Сам Бархатков не мог сказать, нравилось ему оформление книги или нет. Он испытывал чувства совершенно другого рода. Во-первых, твердая глянцевая обложка нежно-голубого оттенка, украшенная нежно-желтой долькой лимона вверху и черной кляксой скрюченной человеческой фигуры внизу, отражала практически его, Бархаткова, представление о том, как должна выглядеть эта книга. Именно так, как она и выглядела, ни убавить, ни прибавить. Он даже не ощутил прелести новизны: настолько то, что предстало его взору, совпало с его тайным внутренним видением. Во-вторых, он испытывал еще одно чувство, которое (он убежден был в этом!) не угадала бы ни Валентина, ни этот пьющий гений (хотя этот мог бы, черт их разберет…). Рождественские огни, глянцевый отблеск книжной обложки, всеобщее ликование – и странное ощущение, что палачи в кожаных латах с руками отрывают у тебя милую лиру, просто с хрустом выворачивают слабеющие запястья, любезно пригласив тебя в сырые каменные застенки, украшенные живыми гирляндами иллюминаций. Все происходит с милыми улыбками на лицах. Ничего не поменялось под луной. Однако Сергей Сергеевич чувствовал, что «на клеточном уровне» произошли необратимые изменения. Тот плодородный воздух, дух, из которого родилась его поэма, уже выветрился из атмосферы; а в этом новом, праздничном, лакированном эфире, пронизанном ароматами синтезированных освежителей, не могло родиться ничего поэтического – поэтического в том смысле, как представлялось это Бархаткову. Это была искусственная атмосфера, рождающая условные чувства и фальшивые жесты. Он совершил роковую сделку – и не знал, прогадал или нет. Он не испытывал никаких сожалений по поводу содеянного, совершенно никаких; более того, даже совесть его, казалось, была чиста. Возможно, правда, что «чистым», то есть пустым, было то место, где должна была болеть совесть. Возможно. Однако где-то в недрах пробивалось живое ощущение, что удалось спасти шедевр.
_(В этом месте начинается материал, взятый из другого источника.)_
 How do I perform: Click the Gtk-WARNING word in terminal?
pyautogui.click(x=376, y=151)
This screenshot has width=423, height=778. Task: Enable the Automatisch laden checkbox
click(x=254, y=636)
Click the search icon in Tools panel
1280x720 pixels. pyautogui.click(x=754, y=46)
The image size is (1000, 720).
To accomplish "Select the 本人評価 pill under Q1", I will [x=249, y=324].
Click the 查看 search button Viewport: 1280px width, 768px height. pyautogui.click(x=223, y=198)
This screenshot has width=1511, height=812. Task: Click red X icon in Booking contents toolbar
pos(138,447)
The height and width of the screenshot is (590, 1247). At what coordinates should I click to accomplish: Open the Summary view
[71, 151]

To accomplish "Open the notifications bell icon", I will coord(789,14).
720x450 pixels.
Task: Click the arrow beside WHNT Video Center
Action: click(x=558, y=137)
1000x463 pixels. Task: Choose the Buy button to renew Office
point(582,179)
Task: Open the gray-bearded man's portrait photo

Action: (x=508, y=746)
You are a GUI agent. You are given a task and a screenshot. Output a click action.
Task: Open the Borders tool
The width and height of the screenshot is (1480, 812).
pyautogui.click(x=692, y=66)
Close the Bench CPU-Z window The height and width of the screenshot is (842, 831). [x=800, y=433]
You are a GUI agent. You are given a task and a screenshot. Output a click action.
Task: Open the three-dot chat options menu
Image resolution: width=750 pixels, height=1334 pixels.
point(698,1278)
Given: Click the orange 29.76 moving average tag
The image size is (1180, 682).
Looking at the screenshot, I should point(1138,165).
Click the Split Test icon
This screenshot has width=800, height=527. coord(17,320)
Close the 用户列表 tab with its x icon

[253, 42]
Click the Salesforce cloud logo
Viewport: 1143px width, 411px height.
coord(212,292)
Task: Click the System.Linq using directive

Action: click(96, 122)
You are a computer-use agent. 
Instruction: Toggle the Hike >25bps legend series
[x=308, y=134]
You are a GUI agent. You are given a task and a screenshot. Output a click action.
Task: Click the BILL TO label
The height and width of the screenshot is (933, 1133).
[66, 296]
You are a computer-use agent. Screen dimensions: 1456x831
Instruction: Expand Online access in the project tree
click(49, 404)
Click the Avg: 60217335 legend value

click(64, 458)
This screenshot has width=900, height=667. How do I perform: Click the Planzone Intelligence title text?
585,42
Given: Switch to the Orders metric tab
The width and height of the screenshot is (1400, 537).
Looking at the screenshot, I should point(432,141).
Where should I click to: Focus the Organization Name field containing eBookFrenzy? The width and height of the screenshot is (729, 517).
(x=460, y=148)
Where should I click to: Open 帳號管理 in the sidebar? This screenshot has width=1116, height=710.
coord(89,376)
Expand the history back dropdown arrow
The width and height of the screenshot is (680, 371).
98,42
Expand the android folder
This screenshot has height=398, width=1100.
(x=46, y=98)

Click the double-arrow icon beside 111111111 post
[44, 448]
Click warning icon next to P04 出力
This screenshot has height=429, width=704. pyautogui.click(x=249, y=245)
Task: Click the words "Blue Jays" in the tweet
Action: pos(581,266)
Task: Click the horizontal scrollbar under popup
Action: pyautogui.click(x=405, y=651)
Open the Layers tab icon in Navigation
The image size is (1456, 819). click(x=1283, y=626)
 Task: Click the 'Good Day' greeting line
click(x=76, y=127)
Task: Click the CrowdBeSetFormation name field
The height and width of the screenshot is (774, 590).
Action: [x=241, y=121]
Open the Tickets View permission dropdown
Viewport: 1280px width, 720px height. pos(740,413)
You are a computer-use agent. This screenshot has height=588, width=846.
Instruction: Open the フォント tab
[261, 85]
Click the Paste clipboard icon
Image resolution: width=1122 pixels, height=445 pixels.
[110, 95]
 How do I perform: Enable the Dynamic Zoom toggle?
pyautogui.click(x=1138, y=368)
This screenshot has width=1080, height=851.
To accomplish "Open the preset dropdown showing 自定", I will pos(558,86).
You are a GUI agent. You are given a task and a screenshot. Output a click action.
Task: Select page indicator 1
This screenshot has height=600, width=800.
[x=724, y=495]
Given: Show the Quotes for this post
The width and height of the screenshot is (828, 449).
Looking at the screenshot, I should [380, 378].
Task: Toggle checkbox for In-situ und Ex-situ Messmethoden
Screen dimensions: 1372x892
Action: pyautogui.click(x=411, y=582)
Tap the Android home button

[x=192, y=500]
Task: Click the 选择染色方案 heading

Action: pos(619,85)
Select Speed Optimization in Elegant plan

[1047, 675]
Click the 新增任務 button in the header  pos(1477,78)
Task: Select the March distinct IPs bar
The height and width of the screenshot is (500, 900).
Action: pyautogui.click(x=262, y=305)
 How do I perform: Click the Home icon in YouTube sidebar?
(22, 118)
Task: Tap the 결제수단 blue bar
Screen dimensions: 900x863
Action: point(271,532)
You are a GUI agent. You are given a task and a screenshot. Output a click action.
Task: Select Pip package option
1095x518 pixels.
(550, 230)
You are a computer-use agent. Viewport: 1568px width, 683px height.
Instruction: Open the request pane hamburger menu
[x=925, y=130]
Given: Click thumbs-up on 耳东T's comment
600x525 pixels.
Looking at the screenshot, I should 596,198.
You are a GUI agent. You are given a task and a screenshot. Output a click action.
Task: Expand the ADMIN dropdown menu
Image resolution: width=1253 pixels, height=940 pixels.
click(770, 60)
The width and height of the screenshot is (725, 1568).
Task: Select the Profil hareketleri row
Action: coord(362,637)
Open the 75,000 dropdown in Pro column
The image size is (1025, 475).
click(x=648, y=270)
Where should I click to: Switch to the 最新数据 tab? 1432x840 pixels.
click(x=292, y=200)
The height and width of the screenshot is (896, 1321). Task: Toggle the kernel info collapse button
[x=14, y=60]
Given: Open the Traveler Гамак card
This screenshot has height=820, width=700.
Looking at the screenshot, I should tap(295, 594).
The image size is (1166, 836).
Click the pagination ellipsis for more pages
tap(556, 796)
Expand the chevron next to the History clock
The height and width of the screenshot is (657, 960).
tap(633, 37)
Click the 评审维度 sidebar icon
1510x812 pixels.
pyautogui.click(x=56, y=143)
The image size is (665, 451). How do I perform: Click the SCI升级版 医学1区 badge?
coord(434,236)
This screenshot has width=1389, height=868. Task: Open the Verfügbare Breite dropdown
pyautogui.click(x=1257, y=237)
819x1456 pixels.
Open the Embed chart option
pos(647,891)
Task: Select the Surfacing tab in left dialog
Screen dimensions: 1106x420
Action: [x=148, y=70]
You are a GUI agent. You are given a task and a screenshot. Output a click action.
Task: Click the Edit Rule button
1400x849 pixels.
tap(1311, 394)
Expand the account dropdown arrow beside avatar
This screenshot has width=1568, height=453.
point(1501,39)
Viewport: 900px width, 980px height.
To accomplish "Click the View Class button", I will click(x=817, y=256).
Что ж, это была реальная, подлинная цена за подлинное сокровище. По-другому в жизни не бывает, просто не бывает. Чувство исполненного долга в любой момент было к его услугам.

Это был праздник души – который, вместе с тем, смахивал на какую-то погребальную церемонию. Он не хотел, да и не мог врать себе: ценой этой милой сделки была неприкасаемая милая лира. Тут не надо было много слов, и слова бы ничего не изменили.

Бархатков находился в мучительном состоянии прозрения: он остро чувствовал свою вырванность, выдранность из живой ткани жизни и ощущал, что чувства эти непригодны уже в качестве материала поэзии. В этом материале поэзия не живет. Собственно, поэтизировать было нечего. Это абстрактное утверждение, от которого он получил удовольствие, просто доконало его. Он словно присутствовал на собственных похоронах: много уважения, почета, но никто не хочет замечать, что тебя уже нет.

Только один покойник догадывается об этом.

9

Настали серые дни, которые, если верить календарю, неумолимо приближали светлый праздник Рождества. Изо дня в день – затянутое непроницаемой серой пленкой небо, отсутствие солнца и ярких красок.

Сырой грязноватый туман, напоминающий леденящее и зловонное дыхание чудища, заполнил щели между домами. Казалось, что ты не выходишь на улицу из подъезда, а вползаешь в серый бездонный мешок, в западню, кишащую такими же неразумными зверьками, как ты, незрячими и несчастными.